Work instructions:
Print the records below exactly as they appear.

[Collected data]
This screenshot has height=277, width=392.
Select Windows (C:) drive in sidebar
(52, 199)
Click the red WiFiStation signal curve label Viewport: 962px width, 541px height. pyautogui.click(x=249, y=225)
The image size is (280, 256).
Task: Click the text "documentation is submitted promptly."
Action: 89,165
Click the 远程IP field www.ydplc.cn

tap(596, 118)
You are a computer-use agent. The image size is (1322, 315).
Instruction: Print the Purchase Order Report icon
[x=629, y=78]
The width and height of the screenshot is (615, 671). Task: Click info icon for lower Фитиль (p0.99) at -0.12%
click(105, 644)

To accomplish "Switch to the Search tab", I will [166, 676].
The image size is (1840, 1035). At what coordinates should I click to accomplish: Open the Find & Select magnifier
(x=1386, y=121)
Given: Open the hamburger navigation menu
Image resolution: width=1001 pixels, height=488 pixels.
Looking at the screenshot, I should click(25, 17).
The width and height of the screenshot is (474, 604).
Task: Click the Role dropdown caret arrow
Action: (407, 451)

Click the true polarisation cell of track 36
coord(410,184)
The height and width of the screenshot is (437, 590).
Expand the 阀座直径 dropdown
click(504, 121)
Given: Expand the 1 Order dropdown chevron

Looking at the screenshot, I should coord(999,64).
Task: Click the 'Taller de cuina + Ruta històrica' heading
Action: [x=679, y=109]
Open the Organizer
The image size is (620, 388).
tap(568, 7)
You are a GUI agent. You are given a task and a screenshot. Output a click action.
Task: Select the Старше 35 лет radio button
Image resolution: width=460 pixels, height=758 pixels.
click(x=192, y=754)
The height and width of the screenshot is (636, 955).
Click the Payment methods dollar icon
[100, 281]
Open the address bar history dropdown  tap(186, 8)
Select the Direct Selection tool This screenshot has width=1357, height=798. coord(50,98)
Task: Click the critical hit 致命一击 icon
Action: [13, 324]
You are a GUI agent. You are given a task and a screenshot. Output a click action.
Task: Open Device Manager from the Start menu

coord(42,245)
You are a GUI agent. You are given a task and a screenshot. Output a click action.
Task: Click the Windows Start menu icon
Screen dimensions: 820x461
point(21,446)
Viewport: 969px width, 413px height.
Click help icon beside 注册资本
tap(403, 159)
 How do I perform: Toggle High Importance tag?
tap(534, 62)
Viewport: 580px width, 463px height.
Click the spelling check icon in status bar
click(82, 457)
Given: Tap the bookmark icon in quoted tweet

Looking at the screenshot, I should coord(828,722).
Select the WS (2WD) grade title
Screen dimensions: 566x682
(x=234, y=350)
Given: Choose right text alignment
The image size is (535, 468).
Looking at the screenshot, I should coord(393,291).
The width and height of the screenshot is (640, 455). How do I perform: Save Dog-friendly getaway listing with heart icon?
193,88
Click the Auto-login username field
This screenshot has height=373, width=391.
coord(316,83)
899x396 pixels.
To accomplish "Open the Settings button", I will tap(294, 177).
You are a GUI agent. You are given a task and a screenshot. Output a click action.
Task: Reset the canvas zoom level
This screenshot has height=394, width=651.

Reply:
This screenshot has height=277, width=392.
Select Windows (C:) drive in sidebar
(52, 199)
Click the red WiFiStation signal curve label Viewport: 962px width, 541px height. pyautogui.click(x=249, y=225)
The image size is (280, 256).
Task: Click the text "documentation is submitted promptly."
Action: 89,165
Click the 远程IP field www.ydplc.cn

tap(596, 118)
You are a computer-use agent. The image size is (1322, 315).
Instruction: Print the Purchase Order Report icon
[x=629, y=78]
The width and height of the screenshot is (615, 671). Task: Click info icon for lower Фитиль (p0.99) at -0.12%
click(105, 644)

To accomplish "Switch to the Search tab", I will [166, 676].
The image size is (1840, 1035). At what coordinates should I click to accomplish: Open the Find & Select magnifier
(x=1386, y=121)
Given: Open the hamburger navigation menu
Image resolution: width=1001 pixels, height=488 pixels.
Looking at the screenshot, I should click(25, 17).
The width and height of the screenshot is (474, 604).
Task: Click the Role dropdown caret arrow
Action: (407, 451)

Click the true polarisation cell of track 36
coord(410,184)
The height and width of the screenshot is (437, 590).
Expand the 阀座直径 dropdown
click(504, 121)
Given: Expand the 1 Order dropdown chevron

Looking at the screenshot, I should coord(999,64).
Task: Click the 'Taller de cuina + Ruta històrica' heading
Action: [x=679, y=109]
Open the Organizer
The image size is (620, 388).
tap(568, 7)
You are a GUI agent. You are given a task and a screenshot. Output a click action.
Task: Select the Старше 35 лет radio button
Image resolution: width=460 pixels, height=758 pixels.
click(x=192, y=754)
The height and width of the screenshot is (636, 955).
Click the Payment methods dollar icon
[100, 281]
Open the address bar history dropdown  tap(186, 8)
Select the Direct Selection tool This screenshot has width=1357, height=798. coord(50,98)
Task: Click the critical hit 致命一击 icon
Action: [13, 324]
You are a GUI agent. You are given a task and a screenshot. Output a click action.
Task: Open Device Manager from the Start menu

coord(42,245)
You are a GUI agent. You are given a task and a screenshot. Output a click action.
Task: Click the Windows Start menu icon
Screen dimensions: 820x461
point(21,446)
Viewport: 969px width, 413px height.
Click help icon beside 注册资本
tap(403, 159)
 How do I perform: Toggle High Importance tag?
tap(534, 62)
Viewport: 580px width, 463px height.
Click the spelling check icon in status bar
click(82, 457)
Given: Tap the bookmark icon in quoted tweet

Looking at the screenshot, I should coord(828,722).
Select the WS (2WD) grade title
Screen dimensions: 566x682
(x=234, y=350)
Given: Choose right text alignment
The image size is (535, 468).
Looking at the screenshot, I should coord(393,291).
The width and height of the screenshot is (640, 455). How do I perform: Save Dog-friendly getaway listing with heart icon?
193,88
Click the Auto-login username field
This screenshot has height=373, width=391.
coord(316,83)
899x396 pixels.
To accomplish "Open the Settings button", I will tap(294, 177).
You are a GUI agent. You are given a task and a screenshot. Output a click action.
Task: Reset the canvas zoom level
This screenshot has height=394, width=651.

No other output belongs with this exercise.